### PASSAGE
···

2016 Calvin Awards: Best Cast
By Kim Hollis
February 23, 2016

Boston newspaper strong.

Eleven different movies received first-place votes in this category this year, illustrating the depth of cinema in 2015. As we’ve seen throughout the awards season, two movies are dominant in this arena. They beat all other contenders easily, although these top two were separated by only three points.

After a hard-fought battle that went down to the final vote, Spotlight wins the Calvin Award for Best Cast. It received three first place votes and was a top three selection on 50 percent of our ballots. Spotlight is one of the true examples of an ensemble piece, with the key players being the reporters/editors from the Boston Globe, along with attorneys and witnesses that they encounter during their investigation of the Catholic church’s cover up of childhood sex abuse by Roman Catholic priests.

The key performances here come from Mark Ruffalo, Michael Keaton and Rachel McAdams, all of whom portray members of the Globe’s “Spotlight” team, an investigative unit that takes months of research to explore and report significant stories. Ruffalo’s conflict with his own experience with Catholicism is critical to the film, as is Keaton’s struggle with his own feelings of responsibility for the story not being covered in a more timely manner. McAdams is the surrogate for the viewer, reacting to the horror of the victims’ stories.

Other critical performers in the film include Liev Schreiber, who plays a new editor whose arrival at the Globe creates some upheaval. Ultimately, it is his drive that brings the story to fruition. John Slattery is Ben Bradlee Jr., who provides the skepticism and doubt that drives the Spotlight team to dig even deeper. And the always-fantastic Stanley Tucci is attorney Mitchell Garabedian, the man who is representing the victims and looks out for their best interests, which are sometimes in conflict with the investigation. All of these players in Spotlight are critical to the composition and success of the film, along with the tertiary actors who also turn in admirable performances.

Our very, very close second place film is The Big Short, which had a fantastic six first place votes, but just didn’t have quite the same level of support as Spotlight across the board. Like Spotlight, though, The Big Short is another film that is driven by its eclectic cast rather than single performances. Christian Bale is probably the closest thing the film has to a lead actor, although some of our voters would argue that Steve Carell qualifies as well.

Either way, Bale is terrific as he plays against type as a quirky hedge fund manager who uncovers the patterns that lead to him predicting the housing market will collapse. Carell is also a hedge fund manager, one who is tortured by guilt over events in his past and also suffers consistent remorse over the fact that if he wins by shorting the credit default market, he is doing so at the cost of extreme strife for humanity.

Other fantastic cast members include Ryan Gosling, confident and cheesy, John Magaro and Finn Wittrock as young investors who stumble upon the impending crisis and short accordingly, and Brad Pitt as a reclusive trader who puts his money behind these young men. The Big Short also features stellar supporting performances from Hamish Linklater, Rafe Spall and Jeremy Strong. Ordinarily, it’d be odd to credit people for playing themselves, but Margot Robbie, Selena Gomez and Anthony Bourdain all add to the film with exaggerated portraits of their real-life personas. This is one of those times when it’s really true that you have to see it to understand.

···

### PROVIDED MATERIAL
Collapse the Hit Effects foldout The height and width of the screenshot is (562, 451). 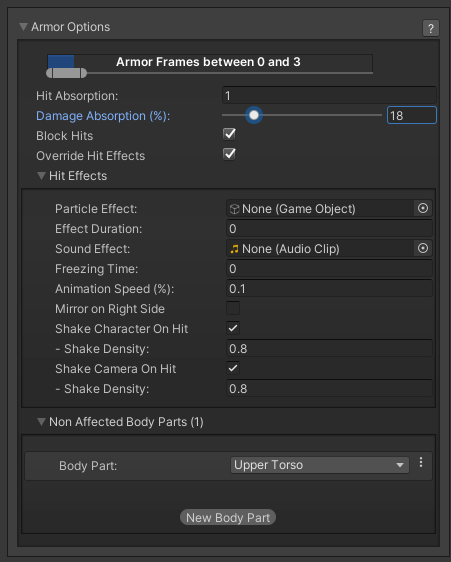42,176

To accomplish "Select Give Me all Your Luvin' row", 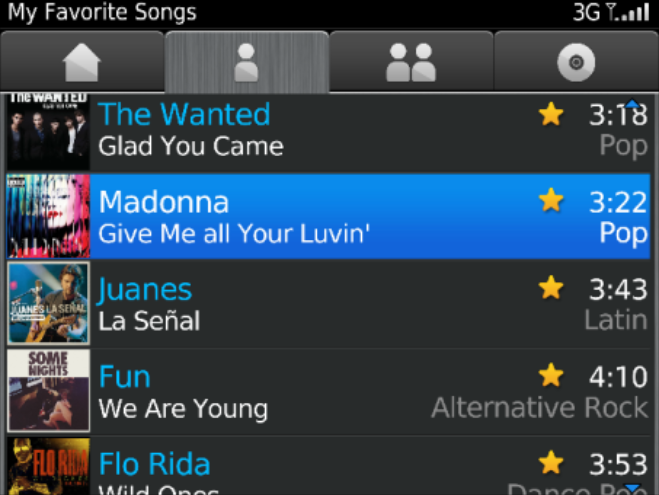I will pos(329,216).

···

### PROBLEMS
A. Answer these questions using the Best Cast article:
(i) How many different movies received first-place votes in the category?
(ii) Which actor plays Ben Bradlee Jr. in Spotlight?
(iii) How many first-place votes did The Big Short receive?
B. Write what comes next in the Best Cast article, continuing from its last sentence.

### RESULTS FOR THE EXERCISE
A.
(i) Eleven.
(ii) John Slattery.
(iii) Six.

B.
Third place goes to Quentin Tarantino’s The Hateful Eight, which features an eclectic group of scenery chewers. Once again, there is no real lead performer here, but rather an ensemble working together to deliver a story about some of the least likable, villainous people to ever grace the screen. Kurt Russell is cruel and unpleasant as bounty hunter John Ruth, but you understand his bile pretty quickly as you come to know his prisoner, Daisy Domergue, portrayed by Jennifer Jason Leigh. Samuel L. Jackson might be the closest thing the film has to a protagonist, but even he is unsavory and dishonest. Walton Goggins, Demián Bichir, Tim Roth, Michael Madsen and Bruce Dern also factor heavily into the tale, and all bring their own quirks and distastefulness to the forefront when called upon to do so. It’s a strange movie experience, one that could only be conceptualized by someone like Tarantino.

Steve Jobs obviously has Michael Fassbender at its center, but he’s ably supported by a fabulous cast that helps to depict the story of the man behind Apple at various stages in his life. Kate Winslet is foremost of the group, portraying Joanna Hoffman, Jobs’ confidante and a marketing executive for Apple. Seth Rogen breaks out from his typical chuckling comedic role to represent a gloomy Steve Wozniak. Jeff Daniels, Katherine Waterston and Michael Stuhlbarg are also critical to the film’s success.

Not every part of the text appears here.